2.3adeB、adeJ和adeG的表达水平 qPCR结果显示:MDRAB菌株adeB、adeG和adeJ的平均相对表达量分别为7.78±2.19、5.31±1.13和1.55±0.38;NMDRAB菌株的adeB、adeG和adeJ的平均相对表达量分别为0.52±0.41、0.46±0.23、1.84±0.13;MDRAB菌株的adeB、adeG和adeJ的相对表达量分别是NMDRAB菌株的14.91倍、11.61、0.84倍,可见MDRAB菌株的adeB、adeG的相对表达量明显高于NMDRAB菌株,差异均有统计学意义(P<0.05);adeJ的相对表达量在MDRAB和NMRAB菌株之间差异无统计学意义(P>0.05)。见图3。
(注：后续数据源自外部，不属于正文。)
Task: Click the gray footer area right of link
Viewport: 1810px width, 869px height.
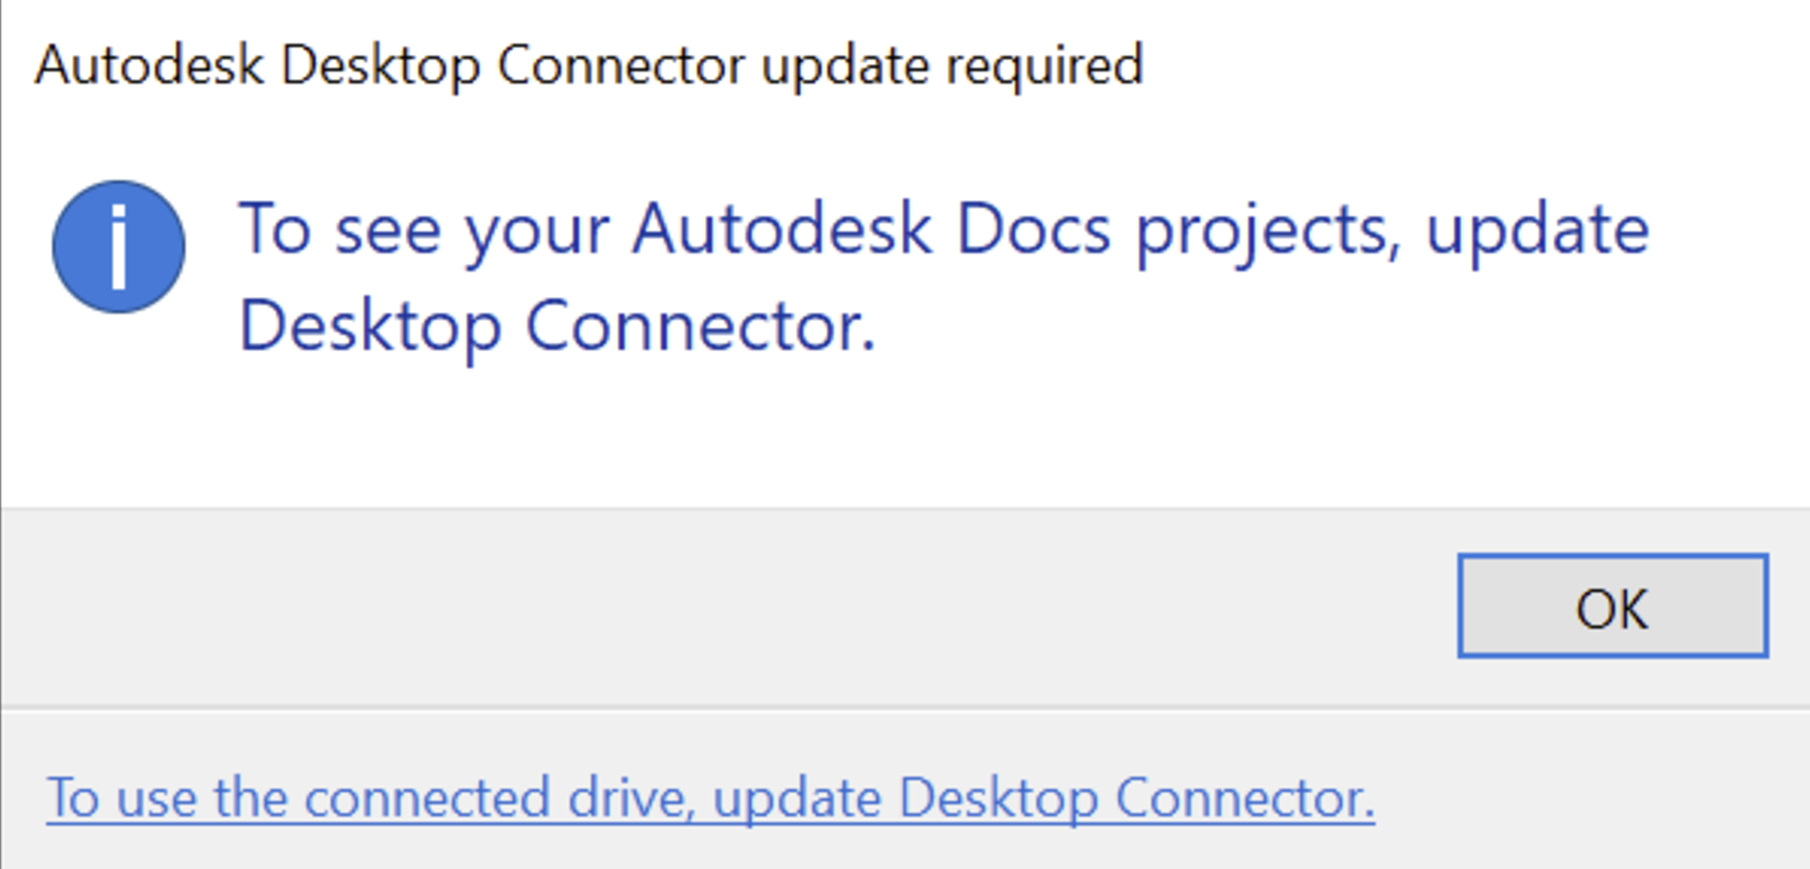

注:M为DL2000marker,adeB为901 bp,adeJ为222 bp,adeG为236 bp。

注:*P<0.05。

3 讨 论

MDRAB感染具有高发病率和高致死率,一直广受国内外学者的关注,而碳青霉烯酶基因和外排泵高表达是MDRAB形成的主要机制。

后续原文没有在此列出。